Why do humans generally react when the horse has bolted. . . .
To a degree this is a follow on from the Bullfrog article.
There was a whole outcry about the protection of the Giant African Bullfrog in Midrand, but by the time this had been done a huge area of their range was destroyed. A number of known breeding areas were destroyed, migratory routes blocked and destroyed and nothing was said by the authorities or the public. Things have changed now that the environmental laws are a lot more stringent and form part of development policies. This is a great move forward, but the impact of them to nature vs development I honestly do not know. But is this too late.

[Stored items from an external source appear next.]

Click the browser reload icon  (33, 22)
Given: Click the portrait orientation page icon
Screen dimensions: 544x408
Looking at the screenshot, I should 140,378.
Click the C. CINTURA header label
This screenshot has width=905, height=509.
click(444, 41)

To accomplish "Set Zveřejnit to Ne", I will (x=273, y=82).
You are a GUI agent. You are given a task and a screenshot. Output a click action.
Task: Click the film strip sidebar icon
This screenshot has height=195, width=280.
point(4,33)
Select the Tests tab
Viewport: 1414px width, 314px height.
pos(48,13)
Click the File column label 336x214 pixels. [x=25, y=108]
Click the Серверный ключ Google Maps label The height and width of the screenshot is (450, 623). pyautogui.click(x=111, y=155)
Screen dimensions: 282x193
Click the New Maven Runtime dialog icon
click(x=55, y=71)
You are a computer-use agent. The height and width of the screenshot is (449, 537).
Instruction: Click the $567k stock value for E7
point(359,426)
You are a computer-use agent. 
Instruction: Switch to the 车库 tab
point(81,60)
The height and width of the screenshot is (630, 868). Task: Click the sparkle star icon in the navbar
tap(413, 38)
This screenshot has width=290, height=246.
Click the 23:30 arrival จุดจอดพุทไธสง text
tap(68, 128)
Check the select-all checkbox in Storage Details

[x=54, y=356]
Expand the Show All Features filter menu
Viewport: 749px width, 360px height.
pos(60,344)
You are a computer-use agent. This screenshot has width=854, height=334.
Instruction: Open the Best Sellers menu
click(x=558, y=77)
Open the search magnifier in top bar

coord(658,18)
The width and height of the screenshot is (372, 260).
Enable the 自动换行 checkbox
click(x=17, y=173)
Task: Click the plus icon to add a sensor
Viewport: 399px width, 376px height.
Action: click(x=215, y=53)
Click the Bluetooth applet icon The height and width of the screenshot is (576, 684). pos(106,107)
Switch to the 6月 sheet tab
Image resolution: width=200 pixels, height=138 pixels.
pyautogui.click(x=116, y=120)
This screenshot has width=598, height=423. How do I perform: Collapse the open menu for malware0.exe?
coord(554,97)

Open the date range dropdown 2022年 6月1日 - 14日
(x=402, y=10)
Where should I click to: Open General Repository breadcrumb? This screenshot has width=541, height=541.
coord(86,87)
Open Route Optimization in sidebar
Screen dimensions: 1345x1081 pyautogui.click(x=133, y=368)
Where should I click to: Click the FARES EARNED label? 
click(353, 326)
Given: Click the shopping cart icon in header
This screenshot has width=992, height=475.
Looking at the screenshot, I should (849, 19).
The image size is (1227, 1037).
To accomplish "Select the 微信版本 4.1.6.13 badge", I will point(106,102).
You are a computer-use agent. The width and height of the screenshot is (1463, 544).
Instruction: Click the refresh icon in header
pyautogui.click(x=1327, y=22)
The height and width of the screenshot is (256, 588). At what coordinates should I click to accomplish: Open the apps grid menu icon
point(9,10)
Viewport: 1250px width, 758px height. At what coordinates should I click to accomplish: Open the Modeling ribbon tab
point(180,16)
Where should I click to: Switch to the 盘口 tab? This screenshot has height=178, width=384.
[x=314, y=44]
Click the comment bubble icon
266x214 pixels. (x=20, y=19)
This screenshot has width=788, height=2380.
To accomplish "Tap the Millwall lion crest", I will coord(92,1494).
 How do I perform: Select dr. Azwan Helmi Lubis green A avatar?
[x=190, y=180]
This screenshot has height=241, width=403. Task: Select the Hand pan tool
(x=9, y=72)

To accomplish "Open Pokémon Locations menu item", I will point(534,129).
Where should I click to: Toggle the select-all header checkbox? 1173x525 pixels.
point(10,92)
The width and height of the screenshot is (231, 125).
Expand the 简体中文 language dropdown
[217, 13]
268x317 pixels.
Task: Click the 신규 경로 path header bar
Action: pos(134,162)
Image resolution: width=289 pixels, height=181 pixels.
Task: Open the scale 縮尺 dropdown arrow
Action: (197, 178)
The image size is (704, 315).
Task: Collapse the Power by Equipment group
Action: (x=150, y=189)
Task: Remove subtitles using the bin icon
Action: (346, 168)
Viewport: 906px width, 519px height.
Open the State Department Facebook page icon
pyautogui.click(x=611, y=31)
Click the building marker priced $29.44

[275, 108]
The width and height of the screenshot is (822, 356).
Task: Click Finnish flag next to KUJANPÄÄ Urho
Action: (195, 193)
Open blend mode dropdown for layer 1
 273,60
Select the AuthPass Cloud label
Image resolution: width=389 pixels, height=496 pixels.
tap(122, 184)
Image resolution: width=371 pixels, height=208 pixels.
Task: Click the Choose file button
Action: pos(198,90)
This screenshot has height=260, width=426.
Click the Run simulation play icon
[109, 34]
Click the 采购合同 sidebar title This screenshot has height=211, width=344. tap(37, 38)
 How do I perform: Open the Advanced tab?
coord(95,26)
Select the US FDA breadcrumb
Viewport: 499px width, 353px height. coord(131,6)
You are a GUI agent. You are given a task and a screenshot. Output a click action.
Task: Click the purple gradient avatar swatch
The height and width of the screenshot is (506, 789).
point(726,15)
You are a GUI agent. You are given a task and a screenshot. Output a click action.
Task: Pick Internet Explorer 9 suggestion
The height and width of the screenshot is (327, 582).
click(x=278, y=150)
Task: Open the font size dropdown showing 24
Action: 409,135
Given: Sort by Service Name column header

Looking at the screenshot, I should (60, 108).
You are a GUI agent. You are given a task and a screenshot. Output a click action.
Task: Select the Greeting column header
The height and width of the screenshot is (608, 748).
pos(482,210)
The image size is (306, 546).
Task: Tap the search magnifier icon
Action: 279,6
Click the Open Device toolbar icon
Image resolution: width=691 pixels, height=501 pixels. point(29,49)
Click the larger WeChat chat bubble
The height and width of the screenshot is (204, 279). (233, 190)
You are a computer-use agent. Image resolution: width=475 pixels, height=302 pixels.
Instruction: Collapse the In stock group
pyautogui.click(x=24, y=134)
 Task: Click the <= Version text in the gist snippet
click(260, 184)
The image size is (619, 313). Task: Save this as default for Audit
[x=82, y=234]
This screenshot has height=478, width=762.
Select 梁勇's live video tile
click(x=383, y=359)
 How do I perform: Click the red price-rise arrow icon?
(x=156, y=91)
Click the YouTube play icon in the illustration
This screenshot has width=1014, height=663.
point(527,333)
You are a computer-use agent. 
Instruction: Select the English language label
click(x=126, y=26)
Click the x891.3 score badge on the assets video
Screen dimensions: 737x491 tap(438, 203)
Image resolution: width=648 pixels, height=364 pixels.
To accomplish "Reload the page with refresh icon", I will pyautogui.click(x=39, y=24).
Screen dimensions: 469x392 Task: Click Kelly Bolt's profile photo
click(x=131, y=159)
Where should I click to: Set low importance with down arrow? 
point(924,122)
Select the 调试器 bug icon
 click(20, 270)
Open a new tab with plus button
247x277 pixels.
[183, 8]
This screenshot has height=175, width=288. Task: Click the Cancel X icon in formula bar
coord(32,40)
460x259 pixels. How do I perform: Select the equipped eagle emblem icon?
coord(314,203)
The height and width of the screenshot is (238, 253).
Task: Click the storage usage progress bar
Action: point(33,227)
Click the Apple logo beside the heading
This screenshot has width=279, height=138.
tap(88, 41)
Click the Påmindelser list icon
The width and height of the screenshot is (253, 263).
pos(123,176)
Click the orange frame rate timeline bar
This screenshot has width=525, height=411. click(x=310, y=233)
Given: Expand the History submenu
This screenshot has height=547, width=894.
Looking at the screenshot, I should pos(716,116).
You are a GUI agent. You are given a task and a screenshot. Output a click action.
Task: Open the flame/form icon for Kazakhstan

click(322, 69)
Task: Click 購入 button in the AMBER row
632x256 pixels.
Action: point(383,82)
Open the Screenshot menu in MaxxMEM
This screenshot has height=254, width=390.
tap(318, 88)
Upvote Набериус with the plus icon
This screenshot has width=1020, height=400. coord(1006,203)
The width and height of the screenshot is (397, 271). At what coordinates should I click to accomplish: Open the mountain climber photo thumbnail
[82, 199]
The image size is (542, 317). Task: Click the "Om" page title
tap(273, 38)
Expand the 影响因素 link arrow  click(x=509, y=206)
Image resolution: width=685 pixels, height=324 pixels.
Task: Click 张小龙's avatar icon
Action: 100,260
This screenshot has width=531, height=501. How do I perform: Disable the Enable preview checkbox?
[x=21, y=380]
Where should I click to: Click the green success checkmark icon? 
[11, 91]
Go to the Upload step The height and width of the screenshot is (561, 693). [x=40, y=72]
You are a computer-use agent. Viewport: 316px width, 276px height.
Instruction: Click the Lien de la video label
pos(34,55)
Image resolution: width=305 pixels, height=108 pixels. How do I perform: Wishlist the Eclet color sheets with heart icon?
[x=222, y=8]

At times from some of the reports I have been exposed to they appear to be very much viewing to site and not the big picture. An isolated little patch of land on the high side of a housing scheme right up against a road with development surrounding it and only a few hundred sq.m. will serve little purpose in my view. This was deemed a wetland by plant species that were growing in the area and a couple of other aspects….but it was largely formed by the dumping of rubble. When development goes ahead the rubble will be removed and a boundary wall constructed at which point this ‘wetland’ will die. However they wanted this area to protect a plant, wetland and could have even been for animal.
That is great, but what about movement of an animals from there, movement of animals to the wetland or further growth / distribution of a plant species. Surrounded by development this is not really going to happen. To me the focus should rather be looking at master plans similar to that of roads, to create corridors for movement of species and linking of biodiverse areas. Unless it is impossible to relocate, rather relocate protected species to protected corridors creating lungs within cities and urban areas.
This will allow developers to fully utilise their site, obviously being to their advantage or they will have a known boundary for an environmental corridors predefined as with roads. I am sure the environmental consultants will cringe at my ignorance, and this may be true. I am not claiming to be an expert, but looking at a concept as a layman and from observations within schemes. Cars, screaming kids, polluted water and litter are not great for nature. Sure animals don’t follow road signs to say, ‘don’t go here.’
Larger open areas will by default bring in nature and the bigger these areas are the more diverse for a balance to occur. One big problem in SA is safety and security of these area. We can try pretend, but it is an unfortunate reality with either illegal structures being erected or crime inflicted on those who are using it. Unless you have parks cut and security all over the place, they are a security risk. A whole different topic I am not getting in to. For the majority of urban areas though it is too late to introduce these lungs/ corridors.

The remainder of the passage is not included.